• **Instructions to follow**
Gather every line from the items below that contains the word "button". Case counts, so uppercase and lowercase letters must match.

• **Materials provided**
-*-
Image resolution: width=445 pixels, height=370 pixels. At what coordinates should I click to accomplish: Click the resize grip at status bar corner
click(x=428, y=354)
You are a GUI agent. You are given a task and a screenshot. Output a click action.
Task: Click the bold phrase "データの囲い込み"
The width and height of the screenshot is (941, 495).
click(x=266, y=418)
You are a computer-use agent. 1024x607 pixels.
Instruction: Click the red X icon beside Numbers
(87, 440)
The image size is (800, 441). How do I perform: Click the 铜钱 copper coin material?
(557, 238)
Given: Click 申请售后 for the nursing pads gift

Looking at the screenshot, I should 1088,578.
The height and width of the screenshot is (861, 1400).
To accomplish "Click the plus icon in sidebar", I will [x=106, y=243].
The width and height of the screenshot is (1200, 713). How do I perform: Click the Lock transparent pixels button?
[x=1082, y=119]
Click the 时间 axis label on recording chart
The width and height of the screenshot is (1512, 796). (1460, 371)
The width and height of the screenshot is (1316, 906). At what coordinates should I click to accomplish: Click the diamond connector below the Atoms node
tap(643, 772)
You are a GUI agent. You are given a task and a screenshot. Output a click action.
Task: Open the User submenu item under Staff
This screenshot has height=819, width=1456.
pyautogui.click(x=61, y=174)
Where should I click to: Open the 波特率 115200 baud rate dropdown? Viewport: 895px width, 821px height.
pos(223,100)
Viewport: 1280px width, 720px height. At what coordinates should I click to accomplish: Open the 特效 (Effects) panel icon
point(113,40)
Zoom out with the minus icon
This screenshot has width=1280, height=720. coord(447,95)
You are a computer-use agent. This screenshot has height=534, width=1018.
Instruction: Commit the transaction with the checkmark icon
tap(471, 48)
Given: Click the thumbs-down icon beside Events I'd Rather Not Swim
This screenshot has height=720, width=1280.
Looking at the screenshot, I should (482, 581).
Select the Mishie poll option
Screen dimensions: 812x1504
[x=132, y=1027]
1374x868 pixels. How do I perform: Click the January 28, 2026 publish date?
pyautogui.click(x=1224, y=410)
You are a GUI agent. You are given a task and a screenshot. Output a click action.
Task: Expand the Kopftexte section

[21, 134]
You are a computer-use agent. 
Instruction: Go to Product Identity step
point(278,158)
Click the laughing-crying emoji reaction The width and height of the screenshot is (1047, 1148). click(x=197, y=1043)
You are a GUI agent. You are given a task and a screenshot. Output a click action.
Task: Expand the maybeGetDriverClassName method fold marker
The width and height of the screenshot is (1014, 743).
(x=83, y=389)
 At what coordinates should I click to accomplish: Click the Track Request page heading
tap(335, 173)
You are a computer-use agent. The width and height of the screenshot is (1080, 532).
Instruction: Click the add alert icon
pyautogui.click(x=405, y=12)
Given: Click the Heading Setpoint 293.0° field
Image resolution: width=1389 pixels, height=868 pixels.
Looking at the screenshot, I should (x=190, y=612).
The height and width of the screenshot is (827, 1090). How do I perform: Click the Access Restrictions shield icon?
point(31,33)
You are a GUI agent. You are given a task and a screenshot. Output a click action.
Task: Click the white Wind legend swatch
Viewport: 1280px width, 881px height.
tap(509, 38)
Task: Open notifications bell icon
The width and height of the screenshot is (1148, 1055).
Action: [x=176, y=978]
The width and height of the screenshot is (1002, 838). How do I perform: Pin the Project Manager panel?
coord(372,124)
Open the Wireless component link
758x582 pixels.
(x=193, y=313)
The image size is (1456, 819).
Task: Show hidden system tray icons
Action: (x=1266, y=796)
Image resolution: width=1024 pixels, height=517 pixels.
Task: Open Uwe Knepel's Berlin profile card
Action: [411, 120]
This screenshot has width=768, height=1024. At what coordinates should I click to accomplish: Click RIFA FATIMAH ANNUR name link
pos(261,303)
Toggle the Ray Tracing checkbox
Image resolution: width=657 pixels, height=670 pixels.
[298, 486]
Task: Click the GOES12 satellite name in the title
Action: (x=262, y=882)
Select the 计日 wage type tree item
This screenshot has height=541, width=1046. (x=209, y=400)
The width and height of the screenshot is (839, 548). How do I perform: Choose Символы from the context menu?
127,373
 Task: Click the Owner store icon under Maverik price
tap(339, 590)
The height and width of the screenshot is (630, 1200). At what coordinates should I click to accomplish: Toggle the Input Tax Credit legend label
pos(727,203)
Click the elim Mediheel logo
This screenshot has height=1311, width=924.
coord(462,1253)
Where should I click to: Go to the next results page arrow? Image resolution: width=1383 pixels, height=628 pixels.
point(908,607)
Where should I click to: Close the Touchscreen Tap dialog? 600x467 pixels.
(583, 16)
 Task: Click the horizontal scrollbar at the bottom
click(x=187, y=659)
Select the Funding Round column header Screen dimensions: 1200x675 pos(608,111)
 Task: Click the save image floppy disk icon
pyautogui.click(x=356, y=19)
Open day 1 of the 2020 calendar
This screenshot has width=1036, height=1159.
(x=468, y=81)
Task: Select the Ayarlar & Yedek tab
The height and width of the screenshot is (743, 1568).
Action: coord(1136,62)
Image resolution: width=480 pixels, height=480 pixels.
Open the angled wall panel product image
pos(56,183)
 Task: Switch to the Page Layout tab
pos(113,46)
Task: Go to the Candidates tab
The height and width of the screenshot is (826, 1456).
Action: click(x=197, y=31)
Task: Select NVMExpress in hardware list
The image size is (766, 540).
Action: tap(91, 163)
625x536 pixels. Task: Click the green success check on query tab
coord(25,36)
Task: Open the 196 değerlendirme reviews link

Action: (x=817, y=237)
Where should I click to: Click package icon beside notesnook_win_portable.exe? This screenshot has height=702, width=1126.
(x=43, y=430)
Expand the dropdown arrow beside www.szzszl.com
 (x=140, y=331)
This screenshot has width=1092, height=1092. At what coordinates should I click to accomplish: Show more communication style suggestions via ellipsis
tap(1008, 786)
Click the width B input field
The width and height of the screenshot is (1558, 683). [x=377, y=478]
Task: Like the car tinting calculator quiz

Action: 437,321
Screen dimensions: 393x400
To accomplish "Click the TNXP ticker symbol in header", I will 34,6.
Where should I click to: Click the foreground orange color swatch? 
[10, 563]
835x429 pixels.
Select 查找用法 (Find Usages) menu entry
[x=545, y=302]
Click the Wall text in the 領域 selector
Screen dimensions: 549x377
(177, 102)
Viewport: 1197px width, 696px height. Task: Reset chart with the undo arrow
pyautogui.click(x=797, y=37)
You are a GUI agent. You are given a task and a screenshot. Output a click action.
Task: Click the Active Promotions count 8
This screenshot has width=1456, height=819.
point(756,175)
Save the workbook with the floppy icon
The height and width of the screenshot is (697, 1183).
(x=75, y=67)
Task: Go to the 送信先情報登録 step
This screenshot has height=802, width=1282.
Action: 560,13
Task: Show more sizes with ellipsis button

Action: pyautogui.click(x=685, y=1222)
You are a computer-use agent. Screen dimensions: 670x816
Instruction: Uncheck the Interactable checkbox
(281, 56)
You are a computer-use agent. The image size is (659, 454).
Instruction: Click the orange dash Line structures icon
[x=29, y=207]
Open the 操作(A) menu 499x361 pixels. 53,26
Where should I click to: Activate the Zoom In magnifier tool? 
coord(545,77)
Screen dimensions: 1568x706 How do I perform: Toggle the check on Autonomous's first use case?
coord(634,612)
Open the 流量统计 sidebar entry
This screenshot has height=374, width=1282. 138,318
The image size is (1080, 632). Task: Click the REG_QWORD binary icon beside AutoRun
-*-
• **Answer to this task**
The width and height of the screenshot is (1200, 713). How do I perform: Click the Lock transparent pixels button?
Task: Show more sizes with ellipsis button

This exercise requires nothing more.